Task instructions:
Give back the full listing exactly as written.
── Data section ──
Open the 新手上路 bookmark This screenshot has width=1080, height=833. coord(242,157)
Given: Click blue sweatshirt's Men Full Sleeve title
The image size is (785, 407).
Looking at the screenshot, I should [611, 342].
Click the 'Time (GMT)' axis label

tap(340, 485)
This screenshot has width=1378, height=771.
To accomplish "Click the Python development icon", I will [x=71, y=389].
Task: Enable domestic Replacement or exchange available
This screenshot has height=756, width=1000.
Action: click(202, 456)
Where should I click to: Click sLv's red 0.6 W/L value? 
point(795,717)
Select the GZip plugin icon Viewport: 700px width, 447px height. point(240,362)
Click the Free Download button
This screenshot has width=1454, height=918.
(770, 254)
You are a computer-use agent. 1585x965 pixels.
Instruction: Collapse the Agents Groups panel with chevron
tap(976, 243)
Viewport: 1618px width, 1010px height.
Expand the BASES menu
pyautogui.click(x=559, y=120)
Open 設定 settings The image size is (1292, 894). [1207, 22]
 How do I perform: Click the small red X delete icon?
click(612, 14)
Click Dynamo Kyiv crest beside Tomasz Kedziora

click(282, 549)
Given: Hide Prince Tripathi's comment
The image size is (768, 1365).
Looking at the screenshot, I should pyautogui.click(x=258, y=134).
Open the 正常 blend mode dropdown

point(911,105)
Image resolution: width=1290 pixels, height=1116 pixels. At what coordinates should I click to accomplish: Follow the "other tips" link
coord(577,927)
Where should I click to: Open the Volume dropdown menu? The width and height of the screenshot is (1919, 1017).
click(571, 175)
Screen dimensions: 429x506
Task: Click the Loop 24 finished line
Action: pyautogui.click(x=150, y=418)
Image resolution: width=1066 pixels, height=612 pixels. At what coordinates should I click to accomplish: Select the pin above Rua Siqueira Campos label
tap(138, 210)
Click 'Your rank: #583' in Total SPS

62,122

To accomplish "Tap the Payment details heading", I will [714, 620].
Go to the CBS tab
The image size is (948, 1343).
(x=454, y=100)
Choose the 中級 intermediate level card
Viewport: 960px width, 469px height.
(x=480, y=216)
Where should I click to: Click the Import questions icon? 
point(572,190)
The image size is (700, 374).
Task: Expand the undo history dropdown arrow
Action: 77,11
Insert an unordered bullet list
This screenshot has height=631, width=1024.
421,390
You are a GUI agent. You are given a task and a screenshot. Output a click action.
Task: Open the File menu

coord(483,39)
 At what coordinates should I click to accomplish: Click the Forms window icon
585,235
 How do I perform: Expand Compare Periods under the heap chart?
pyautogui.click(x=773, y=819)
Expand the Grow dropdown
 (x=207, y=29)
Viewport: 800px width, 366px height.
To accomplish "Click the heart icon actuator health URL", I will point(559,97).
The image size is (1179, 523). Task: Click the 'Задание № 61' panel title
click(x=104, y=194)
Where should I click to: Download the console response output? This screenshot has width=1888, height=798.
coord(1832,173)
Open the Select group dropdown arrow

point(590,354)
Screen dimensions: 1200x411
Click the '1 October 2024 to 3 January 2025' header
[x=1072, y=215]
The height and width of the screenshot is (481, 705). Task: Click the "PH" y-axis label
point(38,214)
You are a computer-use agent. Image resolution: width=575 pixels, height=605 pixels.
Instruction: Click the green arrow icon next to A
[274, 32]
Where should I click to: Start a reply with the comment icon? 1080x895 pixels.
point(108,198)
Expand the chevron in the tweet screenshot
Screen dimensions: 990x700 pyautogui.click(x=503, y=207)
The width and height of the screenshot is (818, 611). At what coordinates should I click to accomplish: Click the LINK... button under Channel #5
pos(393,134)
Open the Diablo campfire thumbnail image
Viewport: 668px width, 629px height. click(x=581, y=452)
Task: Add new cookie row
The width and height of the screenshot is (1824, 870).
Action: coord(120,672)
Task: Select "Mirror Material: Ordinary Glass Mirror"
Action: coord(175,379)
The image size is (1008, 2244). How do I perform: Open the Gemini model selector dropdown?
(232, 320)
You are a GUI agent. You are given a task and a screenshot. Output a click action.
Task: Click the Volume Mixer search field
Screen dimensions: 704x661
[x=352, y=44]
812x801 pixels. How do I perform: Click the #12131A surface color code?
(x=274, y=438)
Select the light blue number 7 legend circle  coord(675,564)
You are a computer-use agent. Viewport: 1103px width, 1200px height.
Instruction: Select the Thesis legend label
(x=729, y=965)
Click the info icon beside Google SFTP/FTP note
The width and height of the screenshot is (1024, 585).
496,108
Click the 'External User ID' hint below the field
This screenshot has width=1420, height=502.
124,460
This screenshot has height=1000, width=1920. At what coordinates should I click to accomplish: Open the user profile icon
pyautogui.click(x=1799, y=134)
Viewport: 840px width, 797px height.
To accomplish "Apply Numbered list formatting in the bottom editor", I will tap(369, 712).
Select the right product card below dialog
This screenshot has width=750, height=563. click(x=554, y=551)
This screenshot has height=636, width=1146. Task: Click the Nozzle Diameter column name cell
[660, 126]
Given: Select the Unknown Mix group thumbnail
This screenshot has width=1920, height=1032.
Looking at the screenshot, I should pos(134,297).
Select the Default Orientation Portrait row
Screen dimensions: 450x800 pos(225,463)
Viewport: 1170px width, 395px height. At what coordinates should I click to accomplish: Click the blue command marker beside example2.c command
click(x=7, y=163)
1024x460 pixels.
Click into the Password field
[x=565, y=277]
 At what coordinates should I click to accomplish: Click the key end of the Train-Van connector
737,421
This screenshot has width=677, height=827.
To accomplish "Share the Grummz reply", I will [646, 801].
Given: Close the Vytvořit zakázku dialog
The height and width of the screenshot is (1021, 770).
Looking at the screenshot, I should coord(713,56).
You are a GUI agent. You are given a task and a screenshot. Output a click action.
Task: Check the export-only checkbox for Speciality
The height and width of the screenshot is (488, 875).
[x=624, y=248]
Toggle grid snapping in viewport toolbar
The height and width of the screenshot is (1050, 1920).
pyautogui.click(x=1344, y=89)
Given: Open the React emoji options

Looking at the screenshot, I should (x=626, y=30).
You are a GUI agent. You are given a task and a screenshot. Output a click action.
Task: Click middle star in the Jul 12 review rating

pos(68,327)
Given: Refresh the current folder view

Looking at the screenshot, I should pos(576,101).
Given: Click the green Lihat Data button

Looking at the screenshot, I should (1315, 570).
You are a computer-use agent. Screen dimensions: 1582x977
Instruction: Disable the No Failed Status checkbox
───
Solved exercise:
Open the 新手上路 bookmark This screenshot has width=1080, height=833. coord(242,157)
Given: Click blue sweatshirt's Men Full Sleeve title
The image size is (785, 407).
Looking at the screenshot, I should [611, 342].
Click the 'Time (GMT)' axis label

tap(340, 485)
This screenshot has width=1378, height=771.
To accomplish "Click the Python development icon", I will [x=71, y=389].
Task: Enable domestic Replacement or exchange available
This screenshot has height=756, width=1000.
Action: click(202, 456)
Where should I click to: Click sLv's red 0.6 W/L value? 
point(795,717)
Select the GZip plugin icon Viewport: 700px width, 447px height. point(240,362)
Click the Free Download button
This screenshot has width=1454, height=918.
(770, 254)
You are a computer-use agent. 1585x965 pixels.
Instruction: Collapse the Agents Groups panel with chevron
tap(976, 243)
Viewport: 1618px width, 1010px height.
Expand the BASES menu
pyautogui.click(x=559, y=120)
Open 設定 settings The image size is (1292, 894). [1207, 22]
 How do I perform: Click the small red X delete icon?
click(612, 14)
Click Dynamo Kyiv crest beside Tomasz Kedziora

click(282, 549)
Given: Hide Prince Tripathi's comment
The image size is (768, 1365).
Looking at the screenshot, I should pyautogui.click(x=258, y=134).
Open the 正常 blend mode dropdown

point(911,105)
Image resolution: width=1290 pixels, height=1116 pixels. At what coordinates should I click to accomplish: Follow the "other tips" link
coord(577,927)
Where should I click to: Open the Volume dropdown menu? The width and height of the screenshot is (1919, 1017).
click(571, 175)
Screen dimensions: 429x506
Task: Click the Loop 24 finished line
Action: pyautogui.click(x=150, y=418)
Image resolution: width=1066 pixels, height=612 pixels. At what coordinates should I click to accomplish: Select the pin above Rua Siqueira Campos label
tap(138, 210)
Click 'Your rank: #583' in Total SPS

62,122

To accomplish "Tap the Payment details heading", I will [714, 620].
Go to the CBS tab
The image size is (948, 1343).
(x=454, y=100)
Choose the 中級 intermediate level card
Viewport: 960px width, 469px height.
(x=480, y=216)
Where should I click to: Click the Import questions icon? 
point(572,190)
The image size is (700, 374).
Task: Expand the undo history dropdown arrow
Action: 77,11
Insert an unordered bullet list
This screenshot has height=631, width=1024.
421,390
You are a GUI agent. You are given a task and a screenshot. Output a click action.
Task: Open the File menu

coord(483,39)
 At what coordinates should I click to accomplish: Click the Forms window icon
585,235
 How do I perform: Expand Compare Periods under the heap chart?
pyautogui.click(x=773, y=819)
Expand the Grow dropdown
 (x=207, y=29)
Viewport: 800px width, 366px height.
To accomplish "Click the heart icon actuator health URL", I will point(559,97).
The image size is (1179, 523). Task: Click the 'Задание № 61' panel title
click(x=104, y=194)
Where should I click to: Download the console response output? This screenshot has width=1888, height=798.
coord(1832,173)
Open the Select group dropdown arrow

point(590,354)
Screen dimensions: 1200x411
Click the '1 October 2024 to 3 January 2025' header
[x=1072, y=215]
The height and width of the screenshot is (481, 705). Task: Click the "PH" y-axis label
point(38,214)
You are a computer-use agent. Image resolution: width=575 pixels, height=605 pixels.
Instruction: Click the green arrow icon next to A
[274, 32]
Where should I click to: Start a reply with the comment icon? 1080x895 pixels.
point(108,198)
Expand the chevron in the tweet screenshot
Screen dimensions: 990x700 pyautogui.click(x=503, y=207)
The width and height of the screenshot is (818, 611). At what coordinates should I click to accomplish: Click the LINK... button under Channel #5
pos(393,134)
Open the Diablo campfire thumbnail image
Viewport: 668px width, 629px height. click(x=581, y=452)
Task: Add new cookie row
The width and height of the screenshot is (1824, 870).
Action: coord(120,672)
Task: Select "Mirror Material: Ordinary Glass Mirror"
Action: coord(175,379)
The image size is (1008, 2244). How do I perform: Open the Gemini model selector dropdown?
(232, 320)
You are a GUI agent. You are given a task and a screenshot. Output a click action.
Task: Click the Volume Mixer search field
Screen dimensions: 704x661
[x=352, y=44]
812x801 pixels. How do I perform: Click the #12131A surface color code?
(x=274, y=438)
Select the light blue number 7 legend circle  coord(675,564)
You are a computer-use agent. Viewport: 1103px width, 1200px height.
Instruction: Select the Thesis legend label
(x=729, y=965)
Click the info icon beside Google SFTP/FTP note
The width and height of the screenshot is (1024, 585).
496,108
Click the 'External User ID' hint below the field
This screenshot has width=1420, height=502.
124,460
This screenshot has height=1000, width=1920. At what coordinates should I click to accomplish: Open the user profile icon
pyautogui.click(x=1799, y=134)
Viewport: 840px width, 797px height.
To accomplish "Apply Numbered list formatting in the bottom editor", I will tap(369, 712).
Select the right product card below dialog
This screenshot has width=750, height=563. click(x=554, y=551)
This screenshot has height=636, width=1146. Task: Click the Nozzle Diameter column name cell
[660, 126]
Given: Select the Unknown Mix group thumbnail
This screenshot has width=1920, height=1032.
Looking at the screenshot, I should pos(134,297).
Select the Default Orientation Portrait row
Screen dimensions: 450x800 pos(225,463)
Viewport: 1170px width, 395px height. At what coordinates should I click to accomplish: Click the blue command marker beside example2.c command
click(x=7, y=163)
1024x460 pixels.
Click into the Password field
[x=565, y=277]
 At what coordinates should I click to accomplish: Click the key end of the Train-Van connector
737,421
This screenshot has width=677, height=827.
To accomplish "Share the Grummz reply", I will [646, 801].
Given: Close the Vytvořit zakázku dialog
The height and width of the screenshot is (1021, 770).
Looking at the screenshot, I should coord(713,56).
You are a GUI agent. You are given a task and a screenshot. Output a click action.
Task: Check the export-only checkbox for Speciality
The height and width of the screenshot is (488, 875).
[x=624, y=248]
Toggle grid snapping in viewport toolbar
The height and width of the screenshot is (1050, 1920).
pyautogui.click(x=1344, y=89)
Given: Open the React emoji options

Looking at the screenshot, I should (x=626, y=30).
You are a GUI agent. You are given a task and a screenshot. Output a click action.
Task: Click middle star in the Jul 12 review rating

pos(68,327)
Given: Refresh the current folder view

Looking at the screenshot, I should pos(576,101).
Given: Click the green Lihat Data button

Looking at the screenshot, I should (1315, 570).
You are a computer-use agent. Screen dimensions: 1582x977
Instruction: Disable the No Failed Status checkbox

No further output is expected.